**DOCUMENT EXTRACT:**
>>>>

Cancer patient Albert Thompson, the man who has been the focus of much of the Windrush row, has been given a date to start his treatment on the NHS.
It comes after he was told last year he would have to pay £54,000 unless he could produce the right documentation.
The Royal Marsden Hospital in London said the 63-year-old, who attended the hospital this week, would get his radiotherapy “as an NHS patient”.
Labour leader Jeremy Corbyn had raised Mr Thompson’s case in Parliament.
Mr Corbyn brought up his situation at Prime Minister’s Questions, first in March and again last week, when he accused Theresa May of declining to help him.
The prime minister said the Home Office had been in contact with Mr Thompson’s representatives, and said his NHS treatment should never have been withheld.
Some immigrants who came to the UK from the Commonwealth decades ago, the so-called Windrush generation, have been threatened with deportation or refused jobs or healthcare.

<<<<

**GIVEN INFORMATION:**

>>>>

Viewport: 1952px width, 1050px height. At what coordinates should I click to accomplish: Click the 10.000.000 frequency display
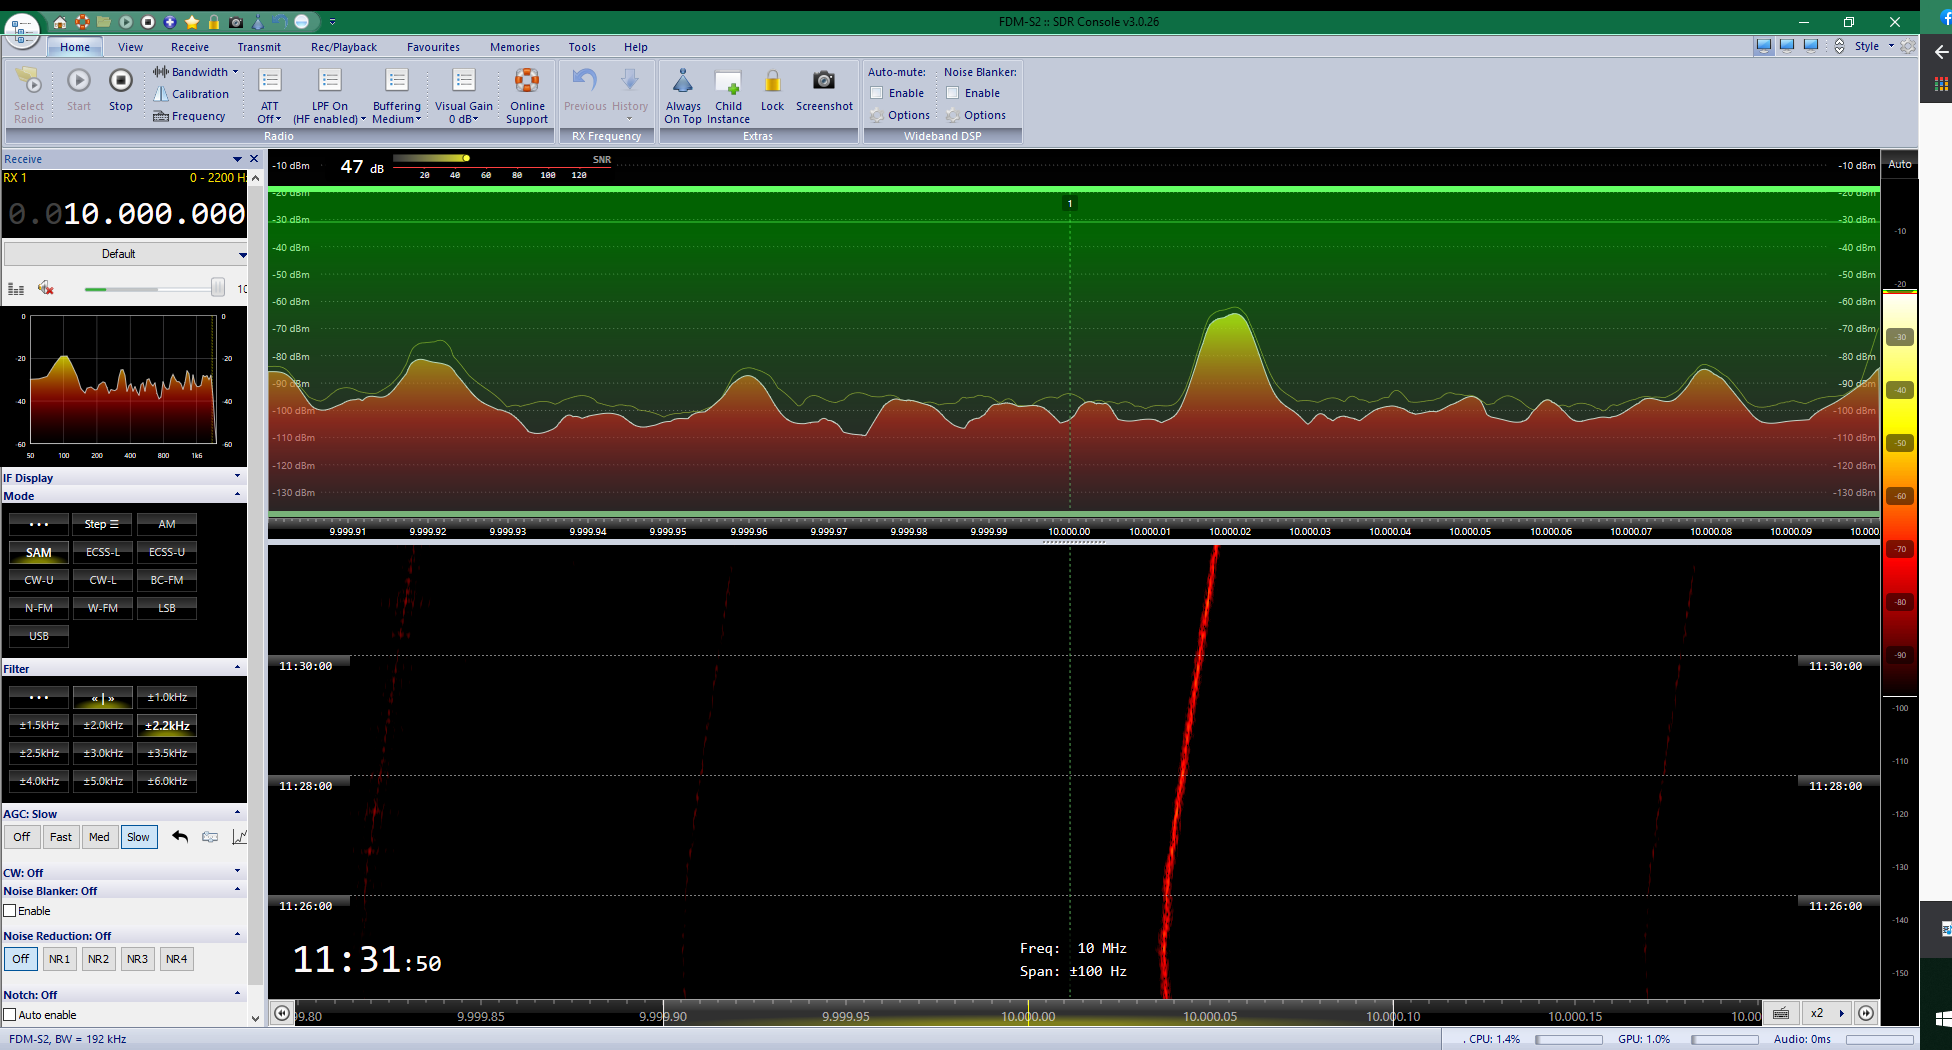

<<<<

**WHAT THE TASK ASKS:** Shorten the paragraph in the Windrush article that starts "Mr Corbyn brought up his situation," keeping its main facts. The data above has no connection to the Windrush article.

**RESPONSE:** Mr Corbyn raised Mr Thompson's case at Prime Minister's Questions in March and again last week, accusing Theresa May of declining to help him.